Art by Kris Harper
The Graphic published an article online and on the front page of the Feb. 25 edition that indicated that water polo players were in violation of the University Code of Conduct. The article was truthful and reliable, but there was one mistake: The original headline of the story identified the document used in the reporting of the article as “leaked,” which can refer to information that has been disclosed before it was supposed to be released to the public, or the unauthorized release of confidential information.
This is an inaccuracy that threatens the reputation of two important and respectable entities on campus: the Department of Public Safety and Pepperdine Graphic Media.
DPS did not leak the documents. Judicial Affairs distributed the report, containing the interviews with team members and other pieces of evidence, to several students involved in the case, one of whom shared the document with a journalism student.

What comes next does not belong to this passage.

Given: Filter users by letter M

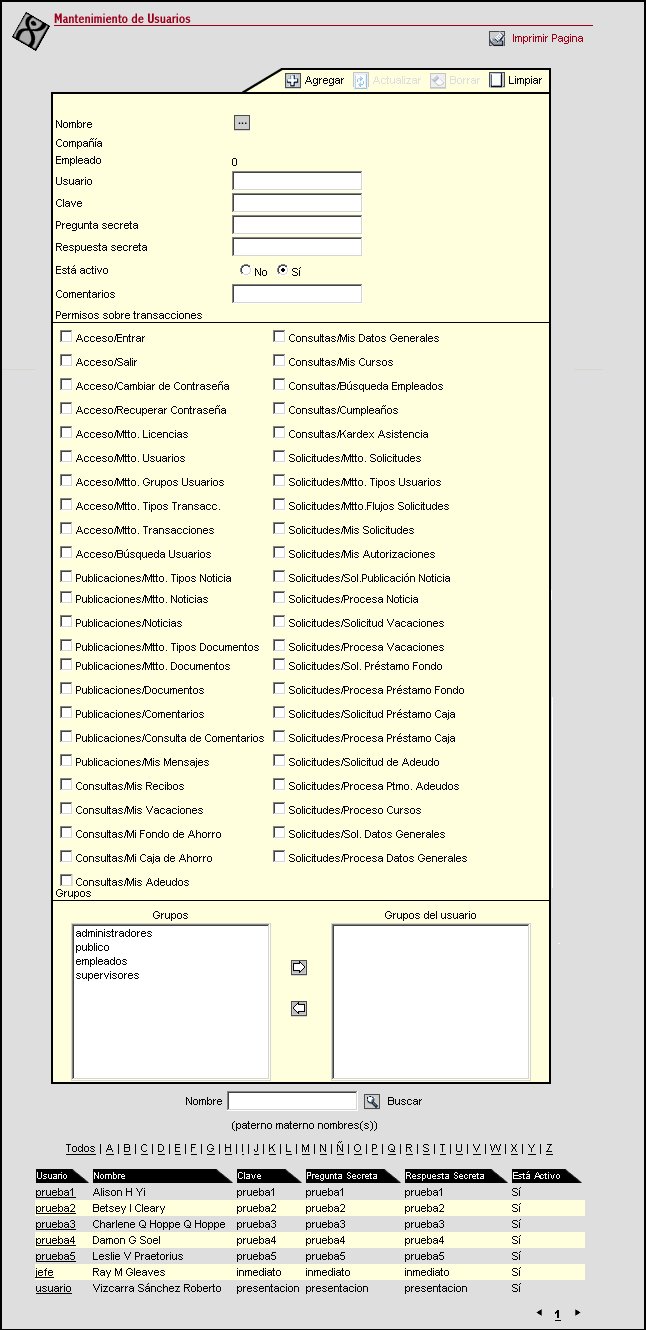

Upon realizing our mistake, our primary concern was that students, believing DPS leaked a document, would be hesitant to report crimes — including physical or sexual assault — to DPS for fear that their private information would be shared with PGM or the public.
DPS did not leak the information. It is safe for anyone in the Pepperdine community to report crimes to DPS. Even the DPS reports — published weekly on the Graphic website and on page A2 of the print Graphic — first go through Public Relations to ensure that all names and any other pieces of information that could indicate identity are removed from the documents.
It’s important for your well-being and the well-being of the campus that crimes are reported.
While the mistake we made was a significant one, it was not due to a lack of care or regard.
The Graphic has had this story since November, but we waited to publish it and vetted it for three months, because we knew the information in it was serious for the students involved, the Athletics Department and the university as a whole. We wanted to be sure that not only was every bit of information correct, but that publishing the story would be of benefit and service to the community.
News outlets affiliated with public schools in California have the same rights and responsibilities as professional news outlets. While some private schools are an exception to this, we thankfully have an administration that values freedom of the press and respects the independence of Pepperdine Graphic Media. That also means we are just as ethically and legally responsible as professional news outlets for what we write.
Therefore, we consider reporting on the events and people of this community a great privilege and responsibility, and it is not one we take lightly.
This is why our editing process is rigorous, and we publish nothing that the senior leadership and advisers do not stand behind, completely.
Every story is read by at least four people at least once: the section editor, a copy editor, the print managing editor and an adviser (sometimes two advisers). It is often read by several people a second time.
For large news stories such as the one about the water polo team, the number of students who read the story is closer to 10; checking, double-checking and triple-checking every fact and detail for accuracy, thoroughness, fairness and objectivity.
PGM is also a co-curricular for students of all majors for which they can receive academic credit. It is a learning lab for students to hone their journalistic, creative and writing skills. We are human. Mistakes do happen, and when they do, we do our best to correct them as quickly and accurately as possible.
As the Society of Professional Journalists Code of Ethics says, our role is to seek truth and report it, minimize harm, act independently, and be accountable and transparent. We do not take this role in our community for granted.